[Polecenie 1]
Oceń, czy poniższe stwierdzenia są zgodne z rozmową o teatrze w Kaliszu, i przy każdym przytocz dosłownie rozstrzygające słowa tekstu.
(a) W ciągu trzech sezonów odbyło się siedemnaście premier.
(b) Grudzińska mówi, że interesuje ją rewolucja.
(c) Grudzińska określa siebie jako artystkę.
[Polecenie 2]
Przeredaguj fragment rozmowy o teatrze w Kaliszu, który zaczyna się od słów „Gdy słyszę, że”, a kończy na „To znak szacunku.”, zastępując „rzemieślnicy” słowem „fachowcy”.
[Polecenie 3]
Podejmij rozmowę o teatrze w Kaliszu i poprowadź ją dalej od miejsca, w którym się kończy.

[Tekst do czytania]
◇ ◇ ◇ ◇ ◇ ◇ ◇

Z Magdą Grudzińską, byłą dyrektorką Teatru im. Wojciecha Bogusławskiego w Kaliszu, wieloletnią dyrektorką Krakowskich Reminiscencji Teatralnych, rozmawia Julia Lizurek
Julia Lizurek: Nie chcę rozmawiać o Twojej dyrekcji w Kaliszu, ale pomyślałam, że byłby to dobry punkt wyjścia do rozmowy o polskim teatrze dzisiaj. Które z twoich planów udało się zrealizować?
Magda Grudzińska: Istotne było dla mnie to, żeby pokazać kaliskiej publiczności, jak wygląda współczesny teatr. Jest taka nieśmiertelna fraza z „Rejsu”: „Najbardziej lubimy piosenki, które znamy”. Więc najpierw musimy je poznać, żeby je polubić.
Zdawałyśmy sobie sprawę z Weroniką [Szczawińską], że nasza praca będzie przynosić efekty stopniowo. Przychodząc tutaj, mówiłam, że nie interesuje mnie rewolucja, a ewolucja. Zdarzały się zarzuty, że robię rewolucję albo że uprawiamy teatr hermetyczny, ale pochodziły one zazwyczaj od osób, które nie widziały nic lub prawie nic z naszych propozycji repertuarowych. W ciągu trzech sezonów odbyło się siedemnaście premier wprowadzających dużą różnorodność. Zależało mi na tym, żeby były jak najwyższej jakości. Ona jest wyznacznikiem kontaktu z publicznością.
Gdy słyszę, że ktoś robi spektakle „dla ludzi”, odnoszę wrażenie, że kryje się za tym jego pycha i pogarda dla widzów. Publiczność to nie magma – składa się z indywidualnych osób. Do każdej trafia coś zupełnie innego – więc jak możemy powiedzieć, co? Stawiamy się tak w pozycji kogoś wszechwiedzącego – a nie artysty. Rolą artysty jest wypowiadanie siebie. Usługi dla ludności tworzą rzemieślnicy – i nie ma w tym nic złego. Chodzi tylko o niemylenie pojęć. O niełączenie kultury i rozrywki. Publiczne instytucje kultury zostały powołane w innym celu. Artysta powinien robić sztukę w geście spotkania, rozmowy z drugim człowiekiem, nie zakładając, jak ktoś ją odbierze. To znak szacunku.
Naszym celem był rozwój publiczności, ale także zespołu aktorskiego. Traktuję ludzi jak partnerów, a to zakłada porażkę. Nie wszyscy chcą takiego traktowania.
Jak nazwałabyś zatem swoją rolę w ramach instytucji? Jesteś kuratorem?
Program tworzyłyśmy razem z Weroniką Szczawińską jako kierowniczką artystyczną.
Przez to, że nie jestem artystką, jestem… bardziej swobodna. Nie ma niebezpieczeństwa związanego z tym, że jednocześnie „zarządzam” i „tworzę”. Wybierałam tylko kierunek, w którym idziemy. Najważniejsza była decyzja, jakim kluczem będziemy się kierować, wybierając artystów i tworząc repertuar.

◇ ◇ ◇ ◇ ◇ ◇ ◇

[Dane]
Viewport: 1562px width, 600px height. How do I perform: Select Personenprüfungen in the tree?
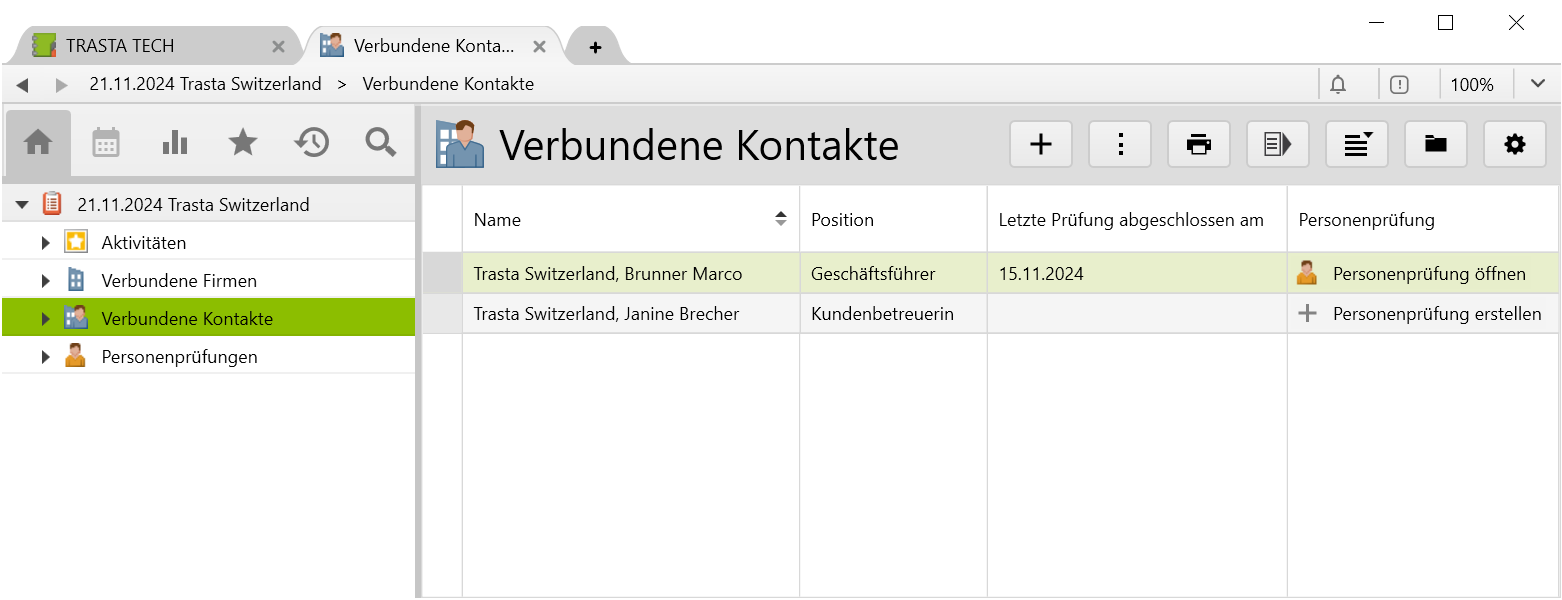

◇ ◇ ◇ ◇ ◇ ◇ ◇

[Odpowiedź do zadania 1]
(a) Tak: „W ciągu trzech sezonów odbyło się siedemnaście premier wprowadzających dużą różnorodność.”
(b) Nie: „nie interesuje mnie rewolucja, a ewolucja.”
(c) Nie: „Przez to, że nie jestem artystką, jestem… bardziej swobodna.”

[Odpowiedź do zadania 2]
Gdy słyszę, że ktoś robi spektakle „dla ludzi”, odnoszę wrażenie, że kryje się za tym jego pycha i pogarda dla widzów. Publiczność to nie magma – składa się z indywidualnych osób. Do każdej trafia coś zupełnie innego – więc jak możemy powiedzieć, co? Stawiamy się tak w pozycji kogoś wszechwiedzącego – a nie artysty. Rolą artysty jest wypowiadanie siebie. Usługi dla ludności tworzą fachowcy – i nie ma w tym nic złego. Chodzi tylko o niemylenie pojęć. O niełączenie kultury i rozrywki. Publiczne instytucje kultury zostały powołane w innym celu. Artysta powinien robić sztukę w geście spotkania, rozmowy z drugim człowiekiem, nie zakładając, jak ktoś ją odbierze. To znak szacunku.

[Odpowiedź do zadania 3]
Opowiedz o tych kluczach.
Po pierwsze szukałyśmy artystów, o których wiedziałyśmy, że dobrze pracują z zespołem, szanują ludzi, nie tworzą konfliktowych sytuacji, są nastawieni na pracę zespołową. Świadomie rezygnowałyśmy ze współpracy z twórcami, z którymi relacje bywają trudne i toksyczne. Czułyśmy, że zespół nie jest na to gotowy. Reżyserzy mieli nam pomóc go wzmocnić.
Kolejna sprawa: chciałyśmy zaprosić ich jak najwięcej. Różni reżyserzy mieli być urozmaiceniem dla dotychczasowej niezmienności tego zespołu. Dostarczali nowych stylów pracy, nowych języków. Powtórzyła się jedynie praca z Weroniką, która zrobiła dwa spektakle – ale to było dość oczywiste i zgodne z oczekiwaniami zespołu. Nasze plany na kolejne sezony zakładały kilka powtórzeń, ale też niezbyt wiele. Publiczność w mieście, w którym jest jeden teatr, poznaje tak różne stylistyki i zjawiska, które dzieją się dziś w teatrze.
Chcąc ściągnąć ciekawych reżyserów, musiałyśmy skupić się na najmłodszym pokoleniu. Ale pracowali u nas też Remigiusz Brzyk, Wojtek Klemm, Anna Smolar. Remik trafił do nas, bo lubi pracować w teatrach w mniejszych ośrodkach i w tych, w których czuje porozumienie z dyrektorem. Najpierw długo rozmawialiśmy o tym, co i jak zrobi.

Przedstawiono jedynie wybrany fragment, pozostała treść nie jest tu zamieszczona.